Abstract Details
Abstract Title
Repertoire of naturally acquired norovirus maternal antibodies in newborns
Presenter
Verónica Costantini, Centers for Disease Control and Prevention
Co-Author(s)
Boris Relja2, Amina Rizwan3, Kimberly Huynh1, Claire P Mattison1,4, Umesh D Parashar1, Daniel C Payne1, Mary Allen Staat5,6, Ardythe L Morrow7, and Jan Vinjé1. 1Division of Viral Diseases, Centers for Disease Control and Prevention, Atlanta, GA, USA, 2CDC Foundation, Atlanta, GA, USA, 3OAK Ridge Institute for Science and Education, Oak ridge, TN, 4Cherokee Nation Operational Solutions, Tulsa, OK, 5Department of Pediatrics, University of Cincinnati College of Medicine, Cincinnati, OH, 6Division of Infectious Diseases, Cincinnati Children’s Hospital Medical Center, Cincinnati, OH, 7Department of Environmental and Public Health Sciences, University of Cincinnati College of Medicine, Cincinnati, OH, USA
Abstract
Background: Maternal IgG antibodies transferred via placenta reduce the risk of severe infections in newborns. The magnitude, specificity, and neutralizing capacity of these antibodies preventing early-life norovirus disease remain unclear.
Methods: Serum was collected from pregnant mothers (third trimester) and from children (cord blood, 6 weeks and 6, 12, 18 and 24 months of age) enrolled between April 2017 and July 2018 in the PREVAIL birth cohort study. Norovirus IgG against 5 genotypes was evaluated by EIA. Neutralizing activity against GII.4 Sydney was measured using human intestinal enteroids.
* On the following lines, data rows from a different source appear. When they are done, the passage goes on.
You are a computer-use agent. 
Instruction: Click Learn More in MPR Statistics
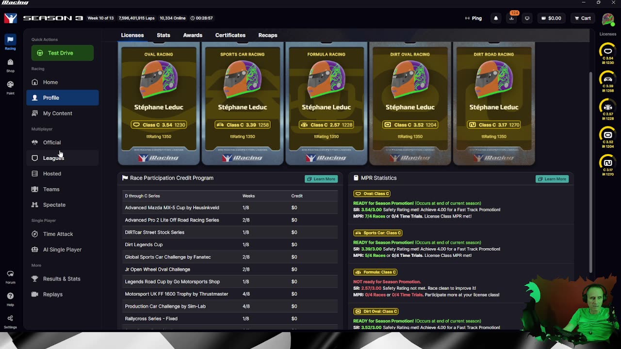tap(552, 179)
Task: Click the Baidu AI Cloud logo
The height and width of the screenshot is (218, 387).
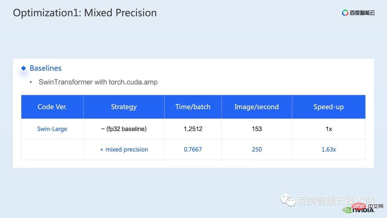Action: point(358,13)
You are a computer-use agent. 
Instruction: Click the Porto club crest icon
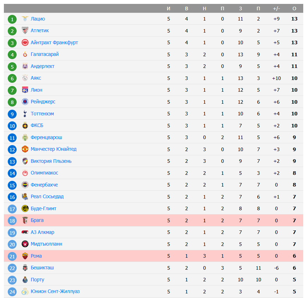click(25, 280)
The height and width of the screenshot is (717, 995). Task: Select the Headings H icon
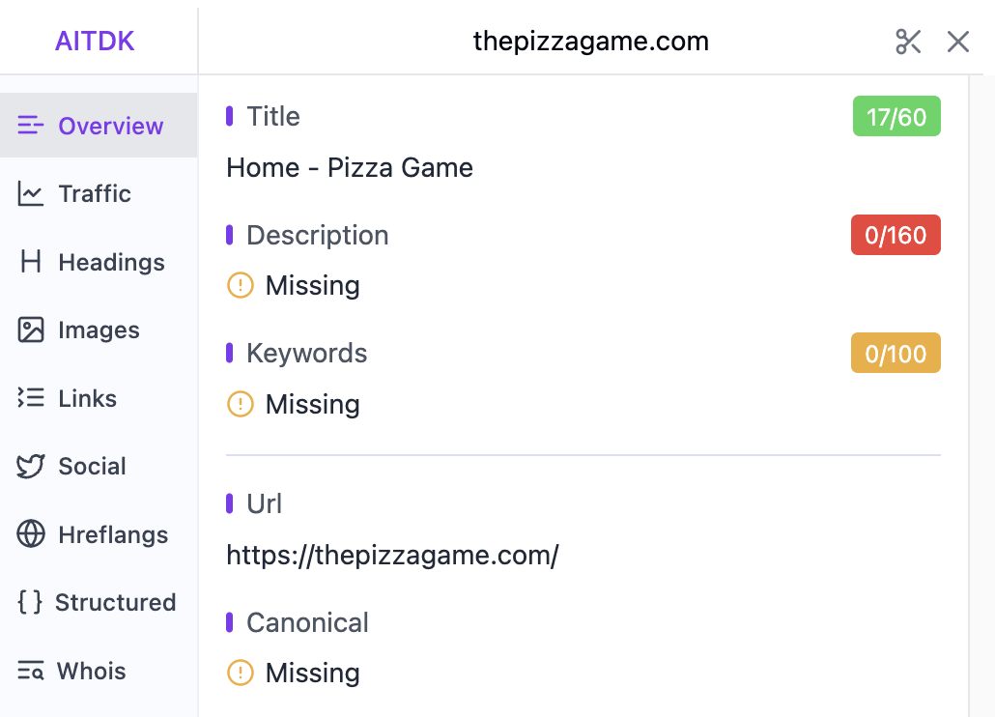click(31, 262)
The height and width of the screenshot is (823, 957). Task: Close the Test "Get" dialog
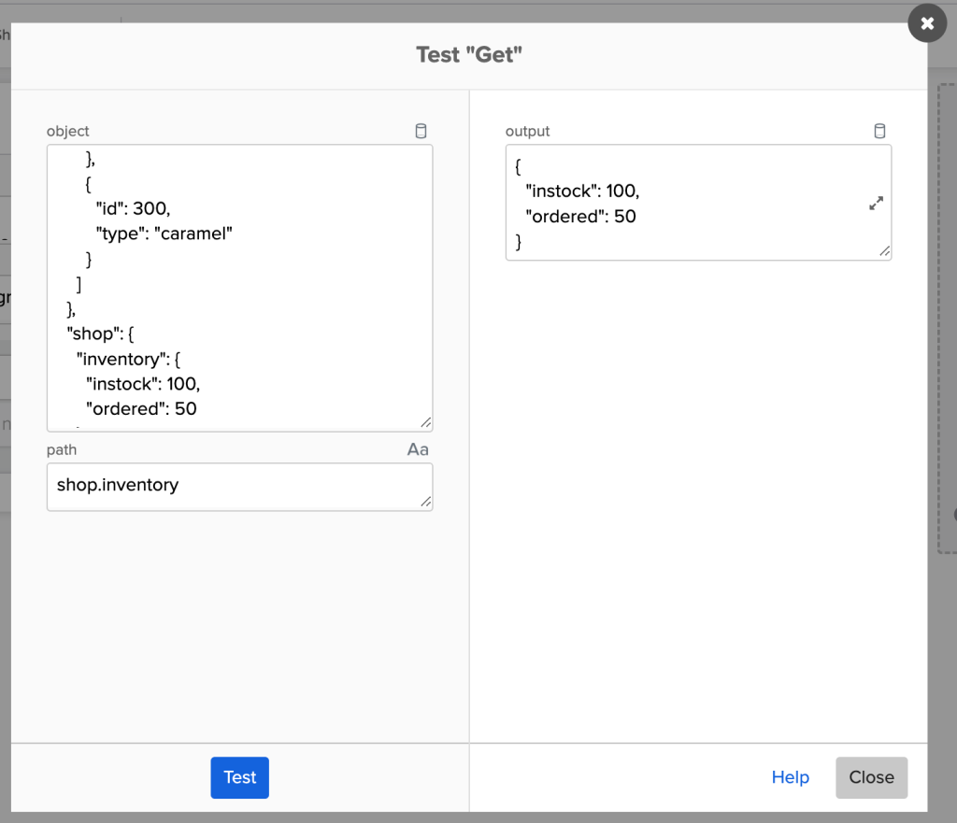pos(871,777)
Results: Maternal IgG GMT across genotypes was 1087 (95%CI: 931.2-1269) with GMT GI.3> GII.4 Sydney >GII.6>GI.1>GII.17. Cord blood IgG GMT was 1444 (95%CI: 1177-1772) with GMT GI.3>GII.6> GII.4 Sydney>GI.1>GII.17. The IgG GMT fell to 385.2 (95%CI: 320.4-436.0) at 6 weeks, and 64.25 (95% CI: 55.57-74.29) at 6 months. Median IgG Transplacental transfer ratio (TpTr) was 1.344 (range 0.002-52.75) with TpTr GI.1>GII.17>GI.3> GII.6 >GII.4. For each genotype, 4–11% of TpTr exceeded 1SD above the genotype mean. Maternal and cord blood IgG strongly correlated (all genotypes) whereas no correlation was found between maternal IgG and TpTr. Neutralizing GII.4 antibodies (nGII.4Ab) were detected in maternal (median 97.6% neutralization; range 25.01-99.94) and cord blood (median 84.34%; range 4.53-99.96). Median TpTr for nGII.4Ab was 0.9829 (range 0.017-2.425) with 19% of the TpTr above/below 1SD from the mean.
Conclusion: Our findings provide a detailed analysis of transplacental norovirus antibody transfer and present the first data on neutralizing antibodies that likely help prevent disease in early infancy.